Clearly, Chris had a troubled childhood, and it seems he understood the role of his parents in it. Well, judging by the family life he helped create in his second marriage, it seemed that he was growing as a person. I base that conclusion on a number of other factors as well.
Now you may wonder what I mean by “growth”. I’ll give you an example from my own life. Two moments in my life, the first in 1999 and the second in 2001, stand out for me regarding personal growth. In April 1999, we buried my mother. The instant the dirt hit the box of the closed coffin, my mental state changed. I went from looking solely outside myself for answers to any questions or problems that I had, and instead began looking first within myself. I won’t bore you with explaining how throwing dirt on a coffin shifts a focus that way, but just accept that it did that for me.

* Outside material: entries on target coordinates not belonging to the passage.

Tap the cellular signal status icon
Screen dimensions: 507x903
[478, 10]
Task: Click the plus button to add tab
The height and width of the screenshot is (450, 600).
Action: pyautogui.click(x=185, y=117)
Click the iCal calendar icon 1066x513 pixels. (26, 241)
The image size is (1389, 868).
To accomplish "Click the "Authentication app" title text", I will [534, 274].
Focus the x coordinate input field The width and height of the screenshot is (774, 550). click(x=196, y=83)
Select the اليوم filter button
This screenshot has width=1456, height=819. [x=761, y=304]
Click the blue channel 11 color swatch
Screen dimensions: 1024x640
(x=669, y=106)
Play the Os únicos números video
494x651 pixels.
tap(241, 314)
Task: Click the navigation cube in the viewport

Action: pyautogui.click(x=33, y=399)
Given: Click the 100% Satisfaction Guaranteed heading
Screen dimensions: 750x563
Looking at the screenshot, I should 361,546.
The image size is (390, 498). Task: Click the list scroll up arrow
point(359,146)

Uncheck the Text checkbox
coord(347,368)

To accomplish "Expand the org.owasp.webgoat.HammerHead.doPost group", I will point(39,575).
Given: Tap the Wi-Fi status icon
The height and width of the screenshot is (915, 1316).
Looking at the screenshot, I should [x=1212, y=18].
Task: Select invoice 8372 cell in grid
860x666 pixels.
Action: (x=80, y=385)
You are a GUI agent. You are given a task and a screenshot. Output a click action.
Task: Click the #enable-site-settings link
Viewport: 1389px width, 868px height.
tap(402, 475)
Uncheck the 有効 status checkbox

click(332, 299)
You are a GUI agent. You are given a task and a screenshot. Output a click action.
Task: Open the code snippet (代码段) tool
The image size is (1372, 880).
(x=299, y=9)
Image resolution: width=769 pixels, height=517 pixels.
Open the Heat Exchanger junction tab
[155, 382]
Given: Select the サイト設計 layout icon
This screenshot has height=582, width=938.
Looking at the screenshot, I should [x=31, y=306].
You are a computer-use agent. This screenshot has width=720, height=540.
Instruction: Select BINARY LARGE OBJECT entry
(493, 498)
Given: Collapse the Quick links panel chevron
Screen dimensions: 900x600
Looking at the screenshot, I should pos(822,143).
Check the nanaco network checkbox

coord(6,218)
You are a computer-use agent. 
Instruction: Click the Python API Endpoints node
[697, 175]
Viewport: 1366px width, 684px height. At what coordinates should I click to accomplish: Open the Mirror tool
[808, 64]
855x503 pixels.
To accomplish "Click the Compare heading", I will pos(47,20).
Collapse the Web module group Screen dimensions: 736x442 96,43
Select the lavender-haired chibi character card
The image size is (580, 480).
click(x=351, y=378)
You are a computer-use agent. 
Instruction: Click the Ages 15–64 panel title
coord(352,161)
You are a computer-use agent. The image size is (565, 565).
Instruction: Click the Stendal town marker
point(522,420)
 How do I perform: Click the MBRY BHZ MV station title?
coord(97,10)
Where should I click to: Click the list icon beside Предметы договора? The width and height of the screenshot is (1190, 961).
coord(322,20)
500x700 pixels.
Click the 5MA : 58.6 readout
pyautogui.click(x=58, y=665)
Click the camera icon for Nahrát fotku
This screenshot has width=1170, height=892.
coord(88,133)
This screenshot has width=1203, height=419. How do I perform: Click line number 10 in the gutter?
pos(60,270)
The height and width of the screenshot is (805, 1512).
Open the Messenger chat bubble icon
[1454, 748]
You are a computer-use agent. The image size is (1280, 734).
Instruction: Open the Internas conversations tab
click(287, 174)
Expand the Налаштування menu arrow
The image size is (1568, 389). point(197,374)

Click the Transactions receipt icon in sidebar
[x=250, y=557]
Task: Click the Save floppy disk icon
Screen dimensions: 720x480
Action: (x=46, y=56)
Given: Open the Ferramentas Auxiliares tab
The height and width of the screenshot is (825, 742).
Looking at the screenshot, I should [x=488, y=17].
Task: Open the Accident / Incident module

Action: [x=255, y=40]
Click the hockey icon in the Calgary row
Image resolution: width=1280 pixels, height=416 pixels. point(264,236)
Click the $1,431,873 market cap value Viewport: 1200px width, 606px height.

Two years later, in late 2001, I was in a hotel room in Pasadena with my girlfriend who became my wife and the mother of our child. We were planning on going to Disneyland that day (it was her idea). But instead, she was depressed and didn’t want to go anywhere.
I reacted to this dynamic the same way that I had reacted for what seemed like my whole life: I became belligerent with her. I didn’t start out that way. But over the course of the discussion, I became more and more angry.
In the middle of my rage, my girlfriend said: “Look at your face”. She didn’t say it in a biting or critical way. More like a child who is fascinated by something strange. I turned to look at my face in a mirror, and was shocked by what I saw. My face had transformed into that of a gargoyle contorted with pain.
Seeing my face looking that way shocked me, and my brain immediately popped me out of the mood. Instantly, my rage was replaced with quiet contemplation. And in that calm, clear state, an image popped into my brain. In this image I was standing on a mountain peak, looking off into the distance. Somewhere, past all the intermediate peaks, shimmering way back on the horizon, was a distant peak. That distant peak was 1970.
I picked up the phone in the hotel room and called my oldest sister who was living in British Columbia. I asked: “Did something happen around 1970 regarding mom?”
She described a certain spring day when we three kids came home with our dad from the town fair. Mom was locked in the bathroom having swallowed a bottle of pills. While we three kids peered in through the doorway, Dad busted open the bathroom door, and forcibly got mom to throw up the pills.
We lived happily ever after.
Well sort of. Turns out I developed a flinch after that day in which I became a bully around my depressed loved ones. It seems that the 7-year-old boy who watched his dad that day saw a bully taking charge to fix things.
Of course, my dad wasn’t being a bully that day. He was doing what was needed in the moment to save my mom’s life. Plain and simple.
But that idea — bully your depressed loved ones to save them — stuck in my subconscious for over 30 years until that day in late 2001 in the Pasadena hotel room. And I believe one reason that I recovered this “lost” memory that day was because of the 1999 event, which pointed my nose in that direction.
In other words, if my mom was still alive today (at 86), I’d probably still be a nice guy to friends and colleagues, but a world-class asshole to my loved ones. And I’d either be onto my third or fourth marriage, or more likely, I’d be alone.
So to say that I’m thankful for, um, my mom’s death in 1999, and grateful to my wife for helping me recover that lost memory in 2001, is understating it.
I didn’t change right away after that day in 2001. Thirty-plus years of a deep brain pattern doesn’t change overnight. But on my handling of depressions in my girlfriend, I improved maybe 50% after that day. It took years for the improvement to inch their way past 90%. The only thing I’m still missing today is empathy. But compassion and sympathy and being helpful go a long way.
In this way, I can say I have grown as a human being. And I’m a much happier person for it. In my case, instances of anger have become rare, rather than the norm, as they had been for me before 2001.
Chris Cornell was a very private person. Apart from that Howard Stern interview, I couldn’t find much of anything that Chris said about his mom.
But I get the sense that he had experienced some epiphanies that helped him grow past the agoraphobia, depressions, and drug addictions that he suffered as a teenager.
But if that’s true, and Chris was becoming a happier person, why did he kill himself?